#### [Directions]
a – Answer these from the forum thread, one line each:
(i) Which CentOS version is the server running?
(ii) How many physical drives are in the striped logical volume group?
(iii) Which file does the second poster ask to see?
b – List every link in the site menu near the top of the forum thread.
c – Repeat the forum thread word for word, starting with "I'm new to working" and going on through "Distribution: Lots ...".

#### [Source document]
^^^^^^^^
LinuxQuestions.org
Welcome to the most active Linux Forum on the web.
Home Forums Tutorials Articles Register
Go Back   LinuxQuestions.org > Forums > Linux Forums > Linux - Hardware
User Name
Password
Linux - Hardware This forum is for Hardware issues.
Having trouble installing a piece of hardware? Want to know if that peripheral is compatible with Linux?

Notices


Reply
  Search this Thread
Old 04-28-2016, 07:44 PM   #1
r00tk1ll
LQ Newbie
 
Registered: Apr 2016
Posts: 14

Rep: Reputation: Disabled
Recover Data From Striped Logical Volume Group With Failing Drive


Hello,
I am working on a CentOS 6 server that has 7 physical drives in a striped logical volume group. The server will not boot and fails with a kernel panic. I booted it up with a live CentOS cd and in the GUI under Utilities->Drives it shows one of the drives in red saying "Disk Likely to Fail Soon". The files I am looking for are in the /var/www/hmtl directory.

My initial thought was to read only mount the LVG and just copy the files in that directory to an external drive but the entire /var directory doesn't even appear when I give the "ls" command on the mounted LVG. It does list other folders though, I.E. /etc, /boot, /usr, etc..

So my question is what would be the next step to try to recover the data?

Also, being that it's a "striped" logical volume, would I be able to just replace the failing drive to repair the system or would that make matters worse?

I'm new to working with logical volumes and would appreciate any help,
Thanks
 
Old 04-28-2016, 10:12 PM   #2
syg00
LQ Veteran
 
Registered: Aug 2003
Location: Australia
Distribution: Lots ...
Posts: 21,131

Rep: Reputation: 4121Reputation: 4121Reputation: 4121Reputation: 4121Reputation: 4121Reputation: 4121Reputation: 4121Reputation: 4121Reputation: 4121Reputation: 4121Reputation: 4121
Quote:
Originally Posted by r00tk1ll View Post
My initial thought was to read only mount the LVG and just copy the files in that directory to an external drive but the entire /var directory doesn't even appear when I give the "ls" command on the mounted LVG. It does list other folders though, I.E. /etc, /boot, /usr, etc..
That might indicate /var was mounted using a separate lv; maybe on a separate vg - can you get to /etc/fstab ?. Let's see it.
Quote:
Also, being that it's a "striped" logical volume, would I be able to just replace the failing drive to repair the system or would that make matters worse?
^^^^^^^^
#### [Data]
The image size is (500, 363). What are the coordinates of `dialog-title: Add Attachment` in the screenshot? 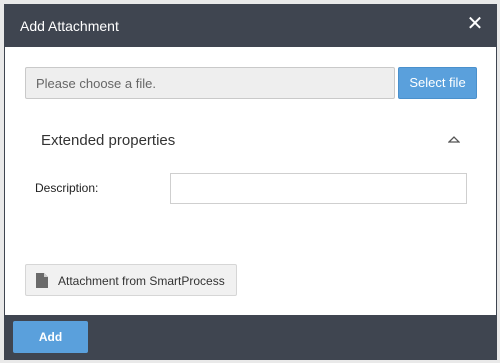 It's located at (70, 26).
^^^^^^^^
#### [Answers to each task]
a –
(i) CentOS 6
(ii) 7
(iii) /etc/fstab

b – Home, Forums, Tutorials, Articles, Register

c –
I'm new to working with logical volumes and would appreciate any help,
Thanks
 
Old 04-28-2016, 10:12 PM   #2
syg00
LQ Veteran
 
Registered: Aug 2003
Location: Australia
Distribution: Lots ...